● **WHAT TO PRODUCE**
Please copy exactly the lines from the first in the records through the line that contains "The width and height of the screenshot is (186, 218).", but not the pictures.

● **THE RECORDS**

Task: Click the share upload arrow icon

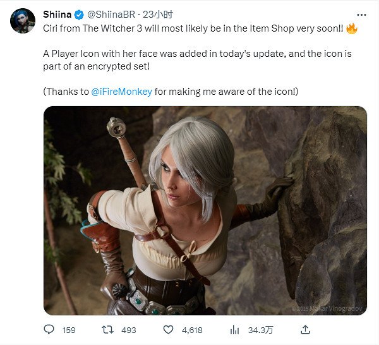Action: 305,330
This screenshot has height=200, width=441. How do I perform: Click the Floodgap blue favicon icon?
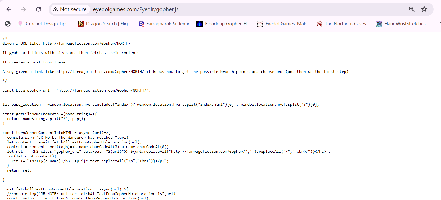pyautogui.click(x=200, y=24)
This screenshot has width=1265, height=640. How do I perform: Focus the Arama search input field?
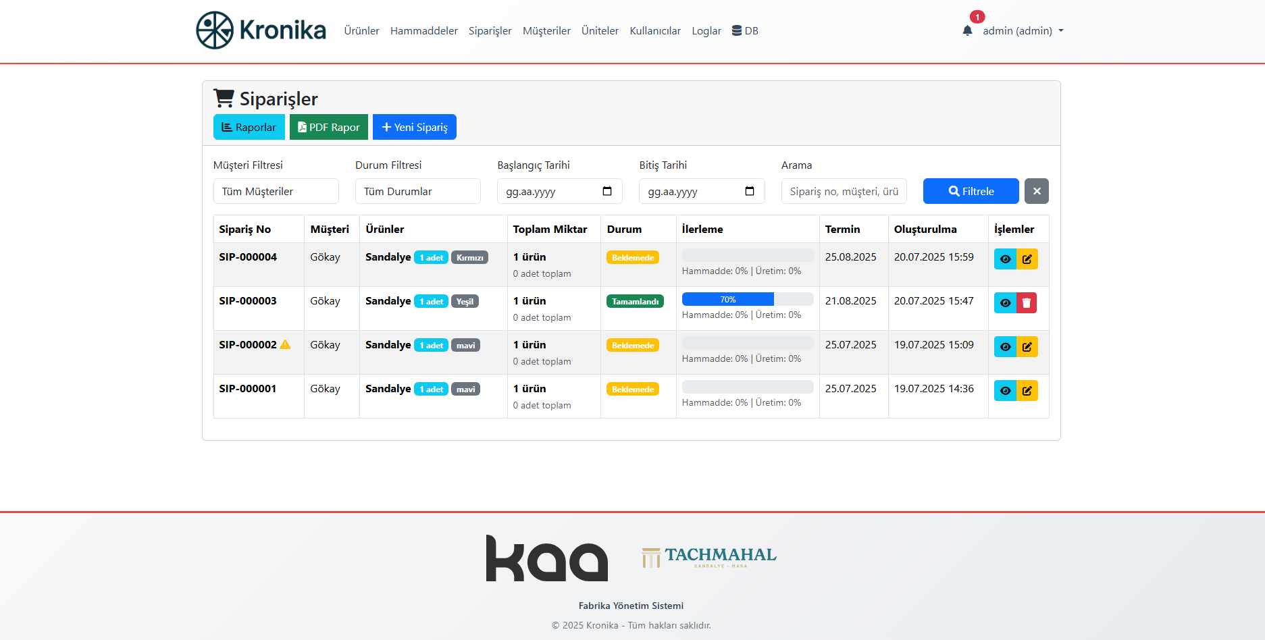point(844,191)
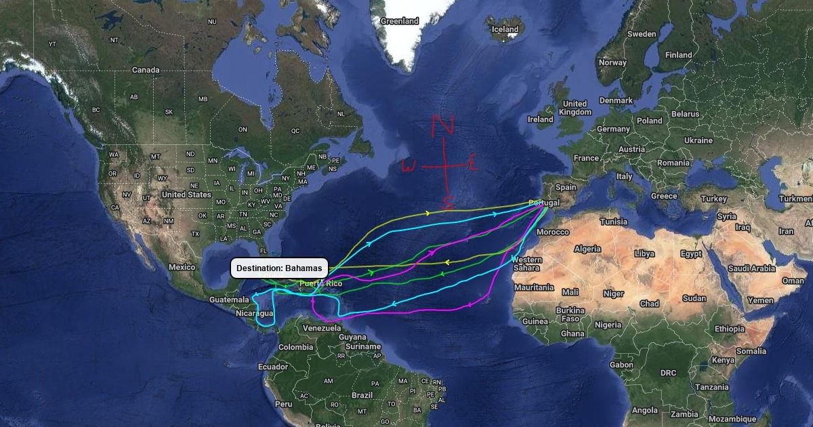Select the Venezuela country label

coord(322,328)
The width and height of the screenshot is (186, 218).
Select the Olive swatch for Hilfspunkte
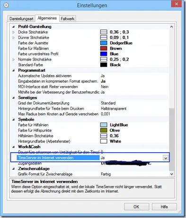click(104, 131)
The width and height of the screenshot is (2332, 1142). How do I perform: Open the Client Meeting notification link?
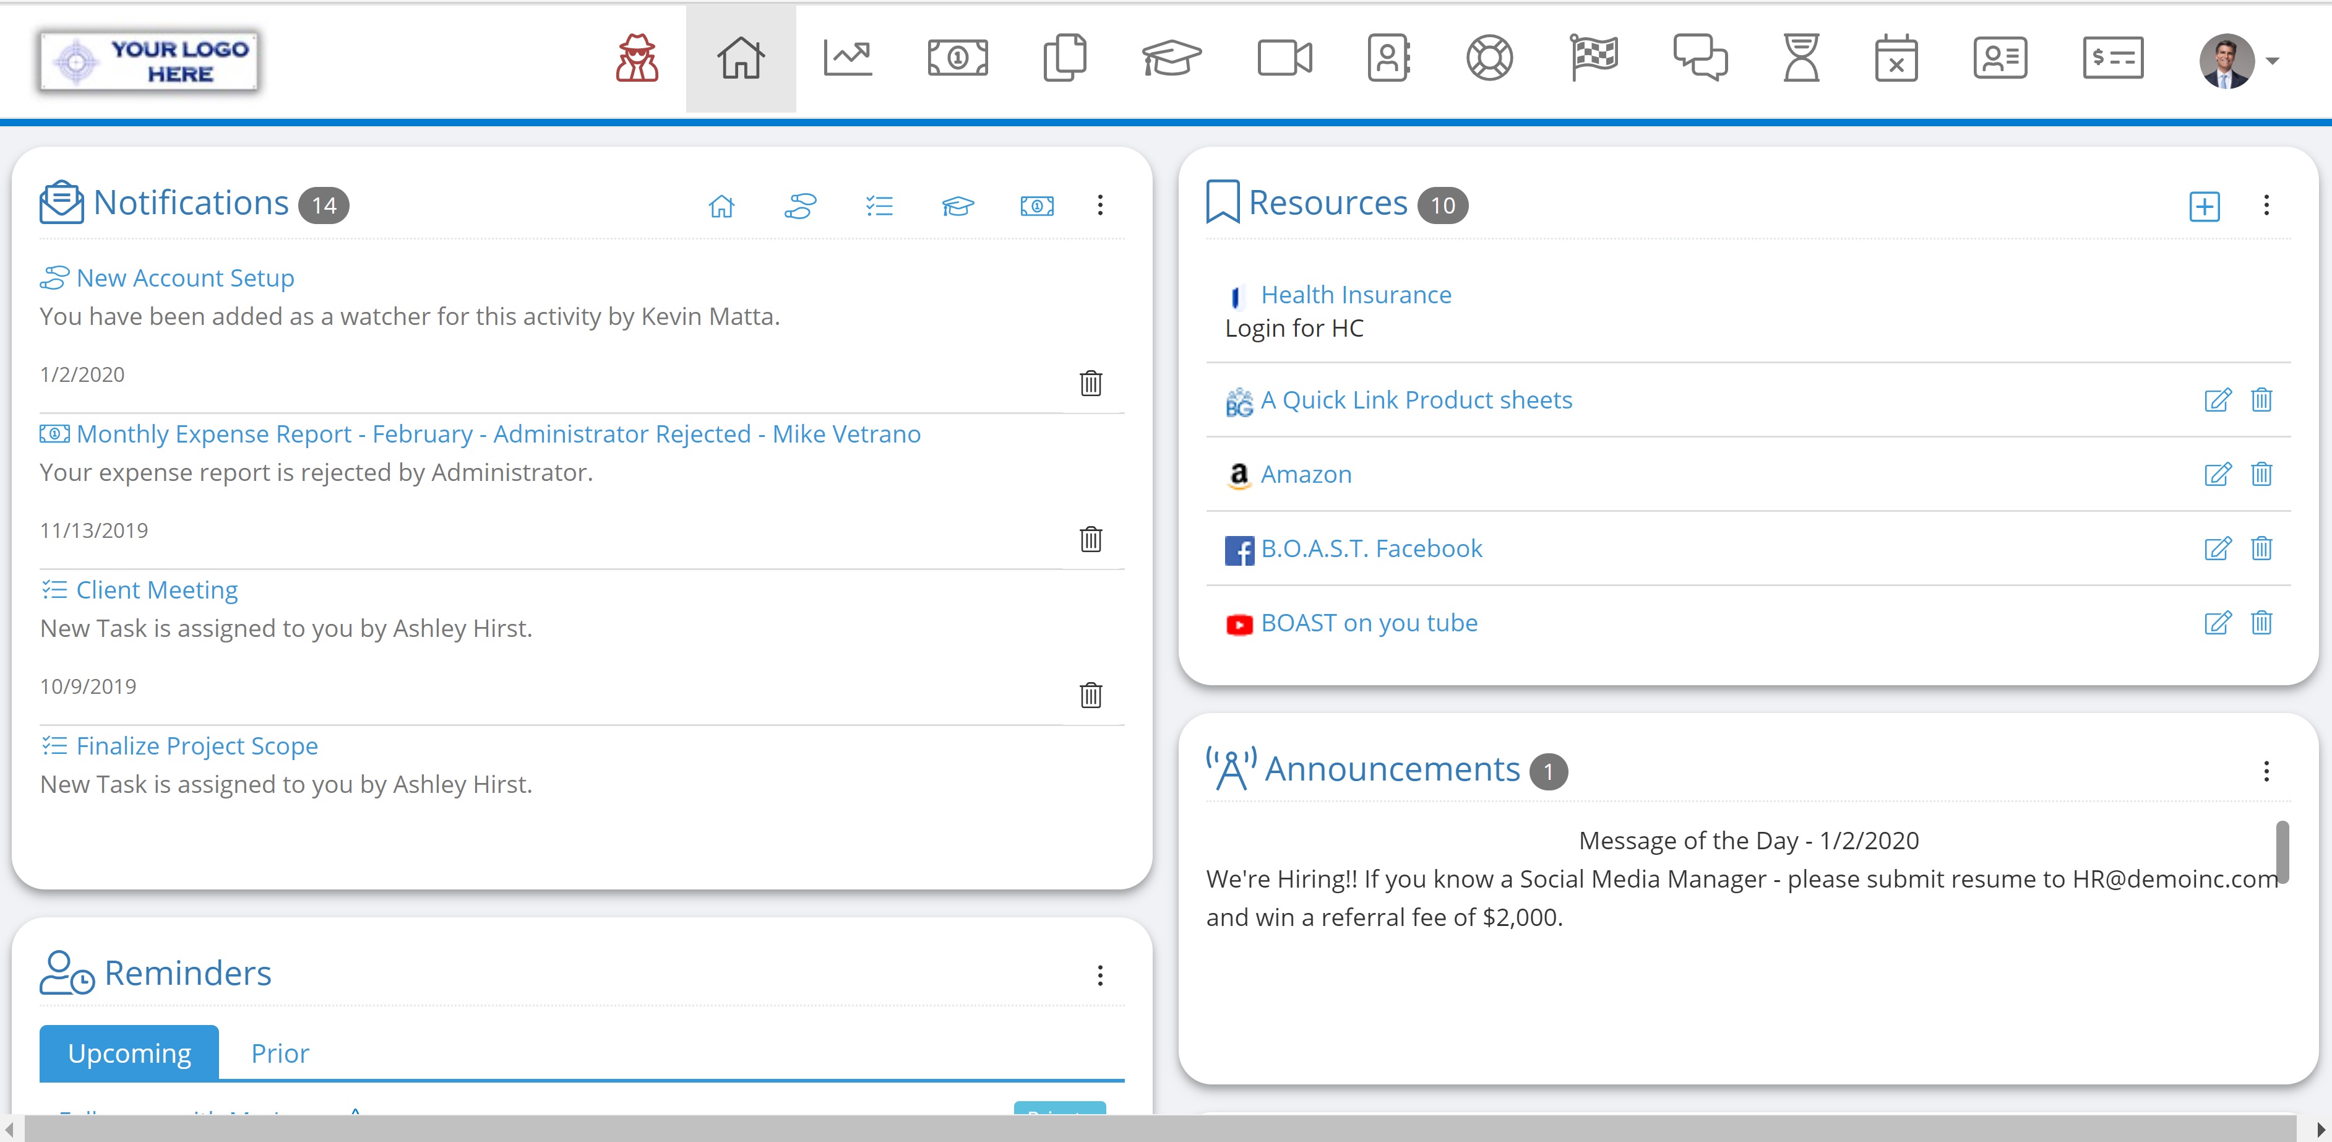[x=157, y=590]
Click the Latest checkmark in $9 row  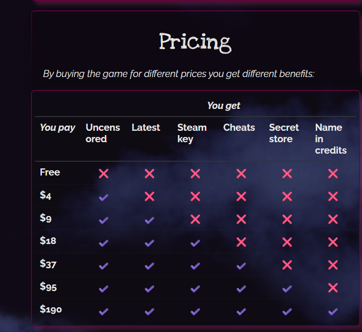150,220
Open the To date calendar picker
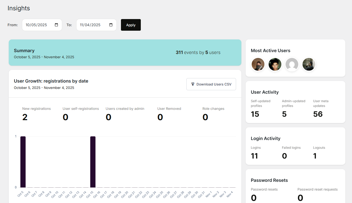Screen dimensions: 352x203 tap(111, 25)
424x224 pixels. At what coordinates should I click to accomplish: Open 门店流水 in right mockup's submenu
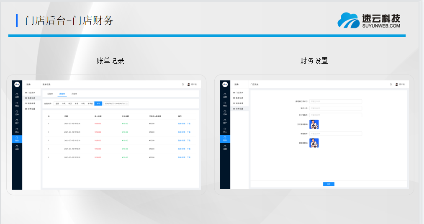coord(239,92)
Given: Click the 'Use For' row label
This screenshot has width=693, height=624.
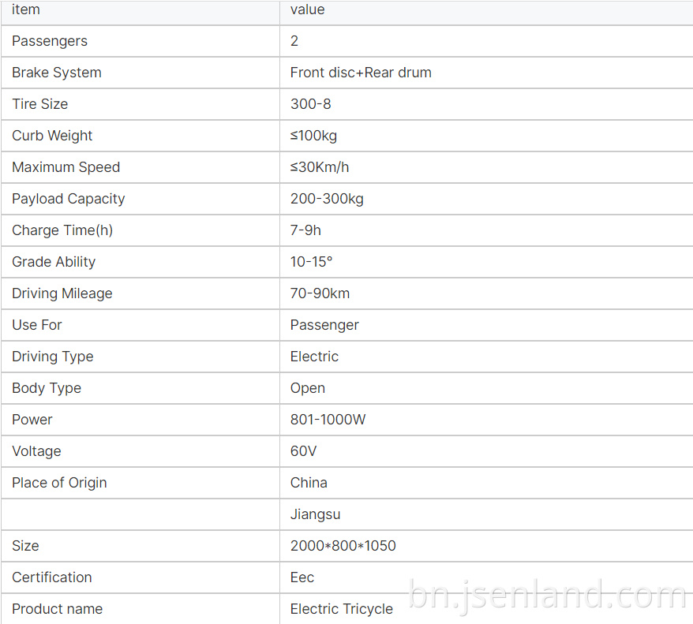Looking at the screenshot, I should (36, 325).
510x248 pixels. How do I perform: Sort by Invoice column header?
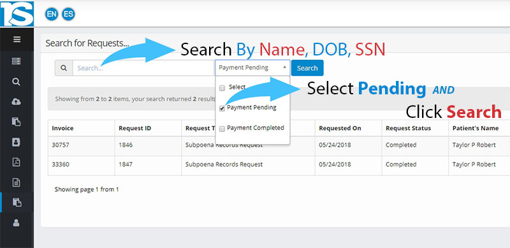click(x=62, y=128)
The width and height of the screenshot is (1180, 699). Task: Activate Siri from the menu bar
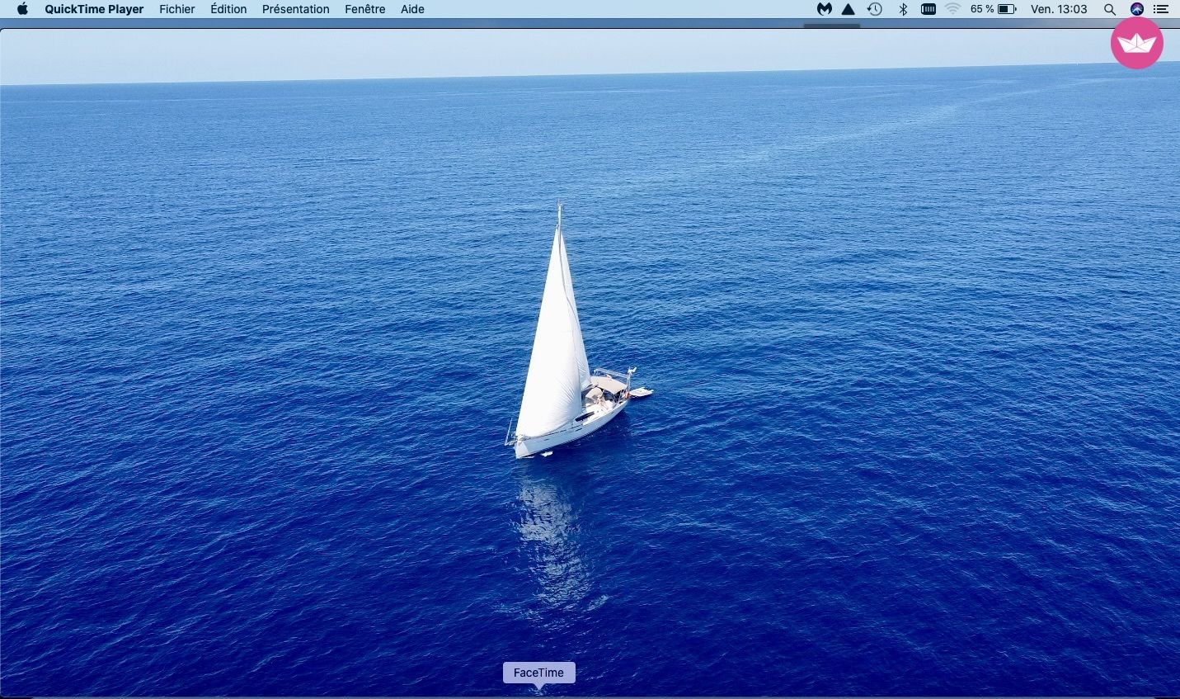(x=1136, y=9)
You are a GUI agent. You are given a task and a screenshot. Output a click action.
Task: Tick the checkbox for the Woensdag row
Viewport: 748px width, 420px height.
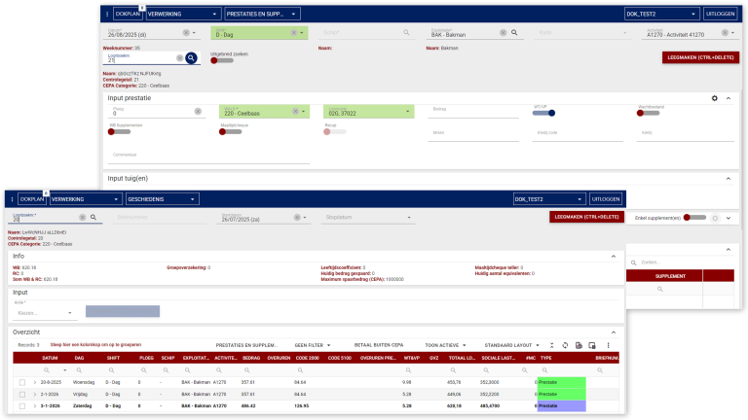click(x=21, y=382)
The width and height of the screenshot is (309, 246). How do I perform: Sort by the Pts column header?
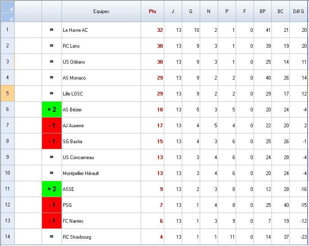(x=152, y=11)
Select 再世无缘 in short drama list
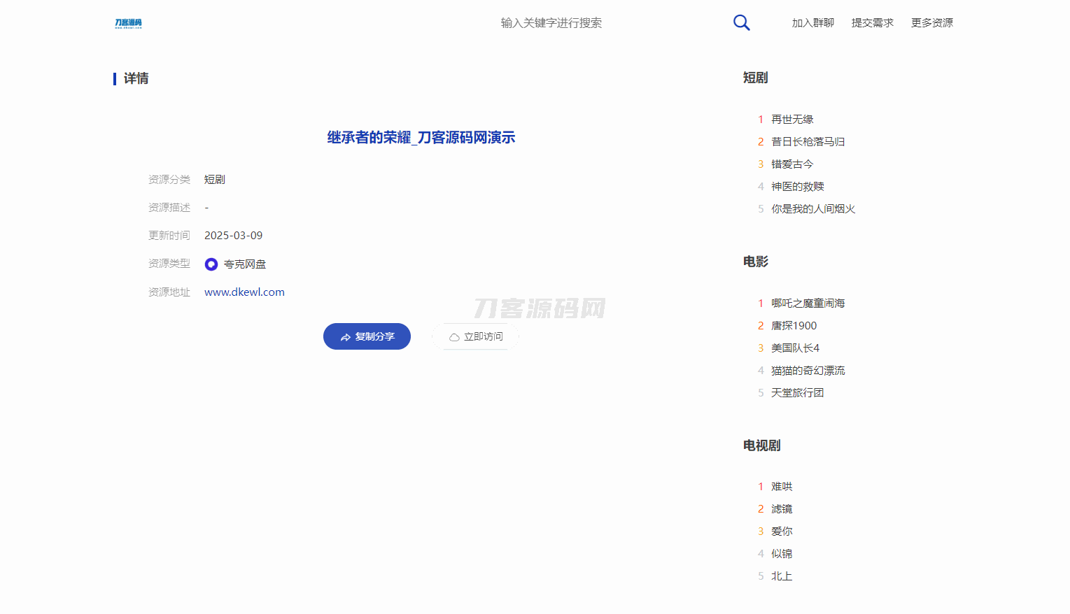The width and height of the screenshot is (1070, 614). tap(792, 120)
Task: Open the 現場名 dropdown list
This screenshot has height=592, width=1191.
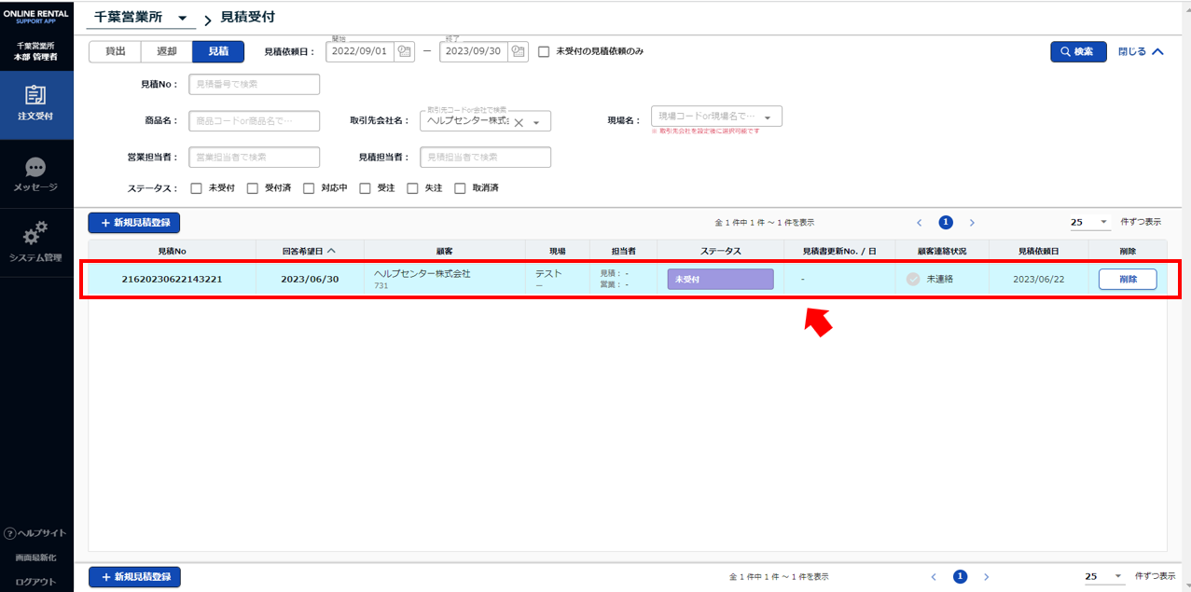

● **RESULT**
Task: Click the share upload arrow icon

Action: 305,330
This screenshot has height=200, width=441. How do I perform: Click the Floodgap blue favicon icon?
pyautogui.click(x=200, y=24)
This screenshot has width=1265, height=640. How do I perform: Focus the Arama search input field?
point(844,191)
Select the Venezuela country label

coord(322,328)
The width and height of the screenshot is (186, 218).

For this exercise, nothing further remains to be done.